Er mag nicht Montserrat Caballé sein, aber es gab immer einen besonderen Charme in Mascis‘ heiseren, vergrabenen Gesang. Gerade zu Beginn hier ist sein Fehlen etwas schwer zu schütteln, lädt sogar zu dem einen oder anderen Phantom-Refrain ein, um die Lücke zu füllen (viel Glück beim Widerstehen eines Ozzy-artigen „Alright now!“) Glücklicherweise fühlen sich die Texte auf MOON IS spätestens bei Eintreffen des Titeltracks merkwürdig überflüssig an. Wie bei dem Fugazi-Ableger The Messthetics ist es ein Song – inklusive rasendem Gitarrensolo -, dessen melodische Palette den Unterschied ausmacht. Nirgendwo ist diese Tatsache voller ausgeprägt als bei ‚String Along‘. Im Grunde genommen ein achtminütiges Gitarrensolo, in dem Mascis über ein Markenzeichen-Blitz aus Dur- und melodischen Tonleitern sublimes Territorium absteckt. Mr Cougar und Mr Pancake halten mehr als gut mit.

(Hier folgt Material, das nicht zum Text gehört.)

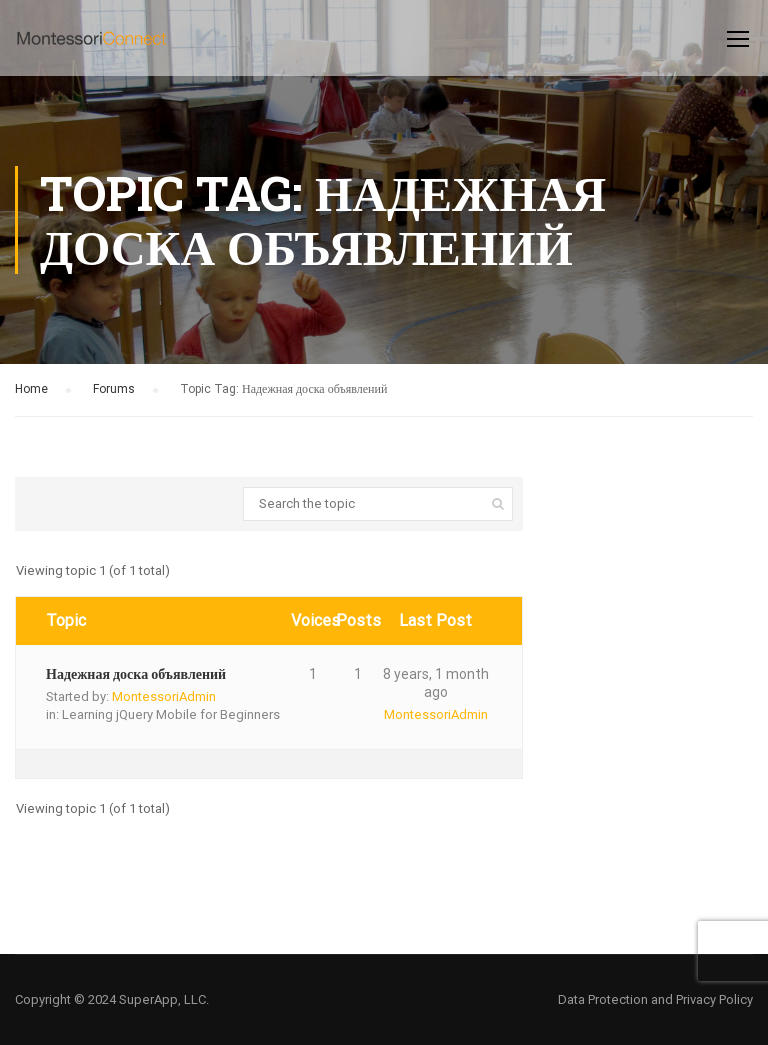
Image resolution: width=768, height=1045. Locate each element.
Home (31, 389)
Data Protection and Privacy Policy (655, 999)
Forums (114, 389)
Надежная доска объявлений (136, 674)
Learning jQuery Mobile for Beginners (171, 714)
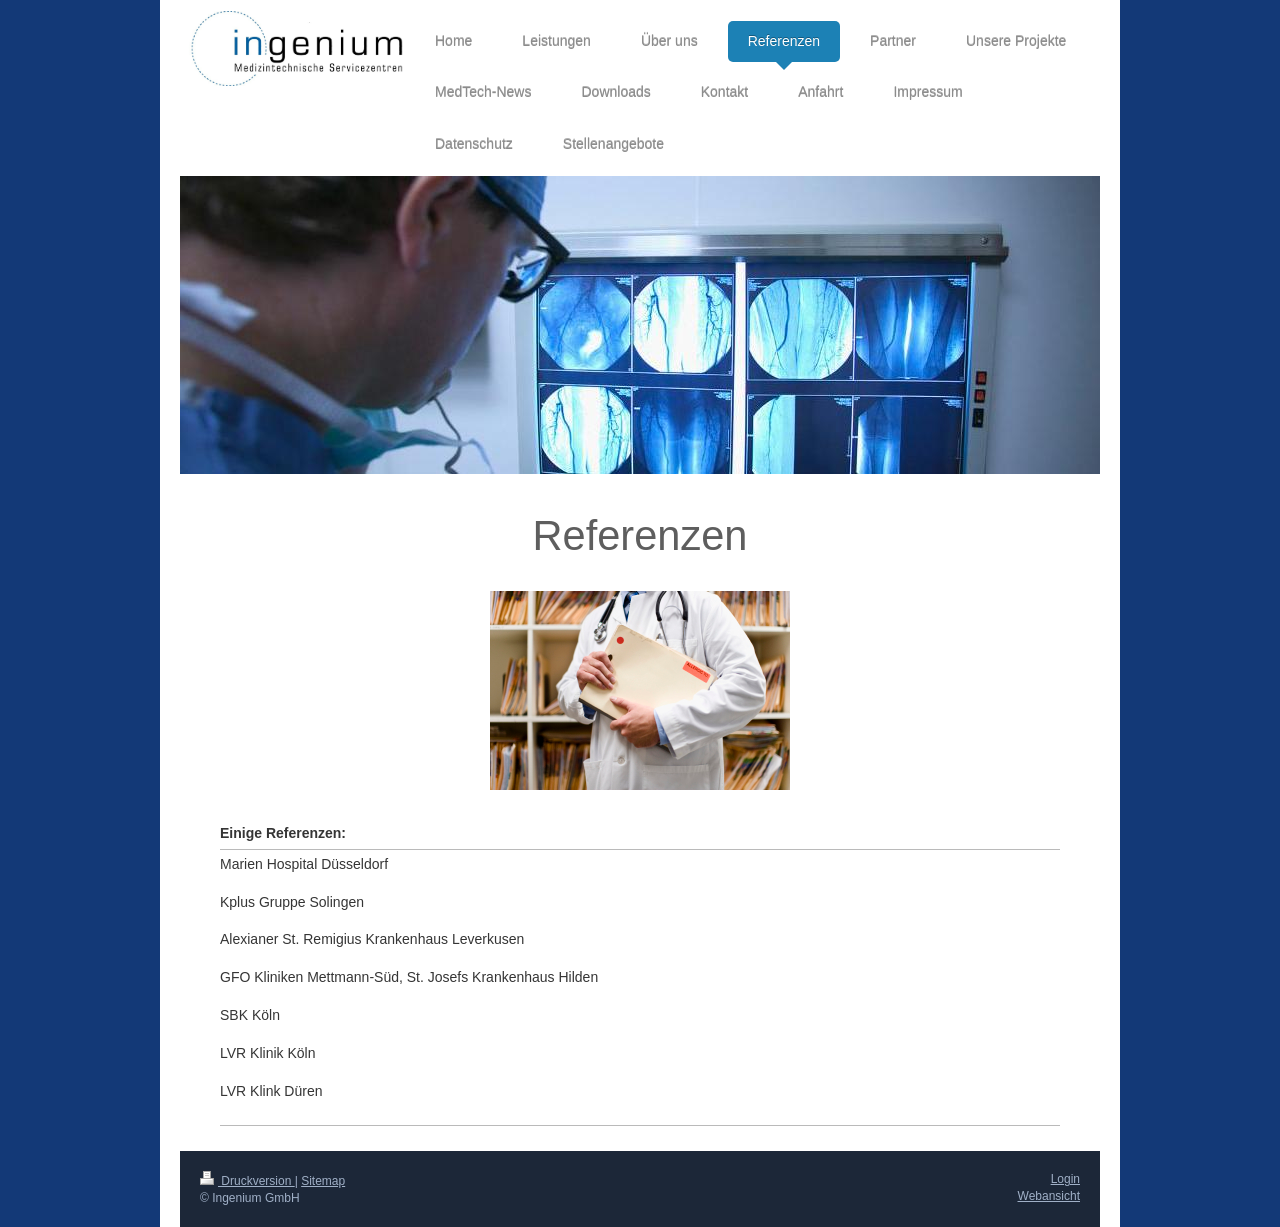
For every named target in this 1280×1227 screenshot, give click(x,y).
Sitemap (323, 1181)
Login (1065, 1179)
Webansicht (1049, 1196)
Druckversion (247, 1181)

Es ist noch ein weiter Weg, aber es ist schwer vorstellbar, dass in diesem Jahr ein weniger selbstbewusstes oder gekünsteltes Album als MOON IS veröffentlicht wird. So wie Dinosaur Jr 2.0 den sweet spot zwischen vertraut und doch entschieden selbstbewusst gepflegt haben, weiß es genau, was es ist und für wen es bestimmt ist. Ein Zyniker könnte vorschlagen: „Nur weil Mascis es kann, heißt das nicht, dass er es sollte“, aber um es mit diesem Zyniker auf eine Stufe zu bringen: Ich habe mikrodosiert und wir werden alle alleine sterben, also neige ich dazu zu sagen, lassen wir uns nicht zu tief darauf ein. Der Kerl hat You’re Living All Over Me geschrieben, wissen Sie? Hören Sie mal rein.